As you’re just beginning to build the habit, though, it’s harder to appreciate the positive aspects of meditation, and there’s a tendency to accentuate the negative.
For example, there was a time in my life when sitting for meditation became painful. As I struggled with posture and pain, I could hear my grandmother shouting, “hold those shoulders back!” No wonder the story of “something is wrong with me” comes up when I struggle to sit up straight in meditation practice.
But here’s the thing. We get to rewrite the stories of our lives with mindfulness practice, precisely by accepting the difficult parts of our experience.
For example, when your inner critic yells at you for not sitting “correctly,” or missing a day, or whatever fault it finds with your meditation practice, you can incline the mind to know and sense whatever is happening, without the need to react. That, itself, is an act of love and acceptance. It’s ironic, really – the inner critic is yelling at us to be more mindful, but mindfulness quiets down the inner critic.
Another example is that inner two-year-old who – like my actual two-year-old – does not want to sit still, who throws tantrums, who seems determined to throw us off balance. And who, of course, cannot be yelled-at into obedience. If this happens to you, know that you’re not alone in this!

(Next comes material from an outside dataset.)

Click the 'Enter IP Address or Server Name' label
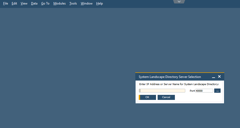240x128 pixels. click(x=179, y=84)
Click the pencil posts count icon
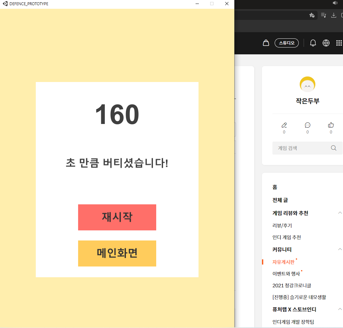The width and height of the screenshot is (343, 328). [284, 125]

Mindfulness invites us to accept and even love all of these parts of ourselves. So when your inner two-year-old arises, consider how you wanted to be loved as a kid. What does that look and feel like? How would you raise you? Or, for that matter, how do you take care of a plant?

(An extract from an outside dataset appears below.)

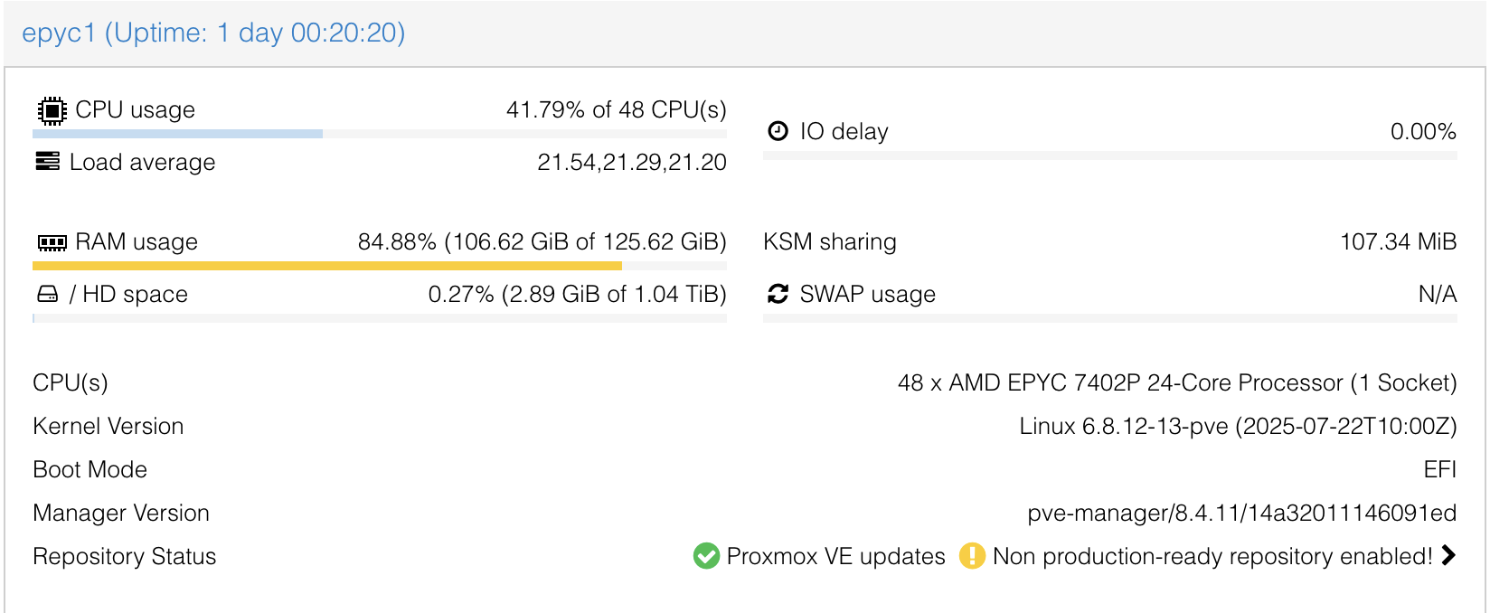Click the KSM sharing value 107.34 MiB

This is how we want to take care of ourselves as we’re cultivating mindfulness. We want to settle in, in a way that invites presence.
Here's a third example: you may be able to sit still, but you may not want to meditate. Well, of course! How often are you asked to really feel your feelings? To get curious about your thinking process? To sense into your joys and pains, the aches, the tensions, to really fall in love with breathing? So of course, resistance arises. See if, once again, you can just know and sense what is happening, and meet it with love and acceptance.
Mindfulness invites acceptance and love of all of these parts: the part that won’t sit still, the part that won’t meditate, the part that yells at the other parts, and many other parts who I’m sure you’ve met along the way.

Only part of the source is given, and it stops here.